The most important strength of this study is the access to register data on the exposure and the outcome. In addition, high-quality register data were available for the entire Swedish population diminishing the bias of non-response. This is important since both the exposure and the outcome are likely to be correlated to the probability of answering or participating in surveys. The use of register data also minimises loss to follow-up. If misclassification is present, it is likely to be randomly distributed; hence only driving the estimated risks towards null. The measure of IQ at conscription examinations has been shown to provide valid estimates with good prediction values for many later outcomes.6 ,22 ,23 It should also be stressed that the present study excludes all those with diagnosed mental retardation since they are exempted from conscription examinations. Inclusion of these individuals would probably strengthen the association between IQ and DP but would not add information to the analysis of time trends. A limitation of the study is that women are not included in the study since female conscription examinations were rare during the study period. The results cannot be generalised to women and it would be of importance to study how the association between IQ and risk of DP has changed over time among women as well.

Conclusion

Over time, having a low IQ has become less important as a risk factor for early DP as compared with having a high IQ. Thus, the explanations for the increased prevalence of young adults with DP are not likely to be found from an association of changing of demands of working life and IQ. The study emphasises the importance of educational level as a protective factor. The results are important for policy makers in the design of preventive actions.

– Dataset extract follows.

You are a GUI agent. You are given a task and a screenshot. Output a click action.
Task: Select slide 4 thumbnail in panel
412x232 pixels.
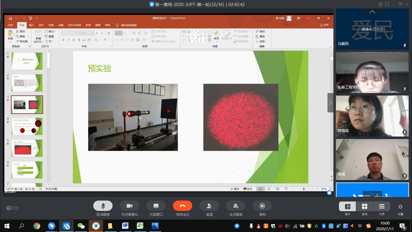point(27,126)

What is already known on this subject

  • The prevalence of disability pension among individuals below 30 years of age has increased in several countries. Low IQ has been shown to be an important risk factor for attaining a disability pension in several cohorts.

What this study adds

  • Over time, low IQ has become less important as a risk factor for early disability pension as compared with a high IQ. The explanation seems to be that the increase of disability pension has been evenly distributed across all IQ strata and that educational level has increased over time acting as a protective factor. Thus, low IQ cannot explain the increased prevalence of early disability pension.

References

Footnotes

  • Competing interests None.

  • Ethics approval The regional Ethics committee at the Karolinska Institute, Stockholm, Sweden (reference number 2005/1501-31/3).

  • Provenance and peer review Not commissioned; externally peer reviewed.

  • Data sharing statement The data underlying this study are protected by an agreement between Karolinska Institutet (KI), (FR) and Statistics Sweden. Data cannot exit KI without ethical approval and assurance that all data are handled according to Swedish legislation. However, full documentation of all data and analyses are stored within KI.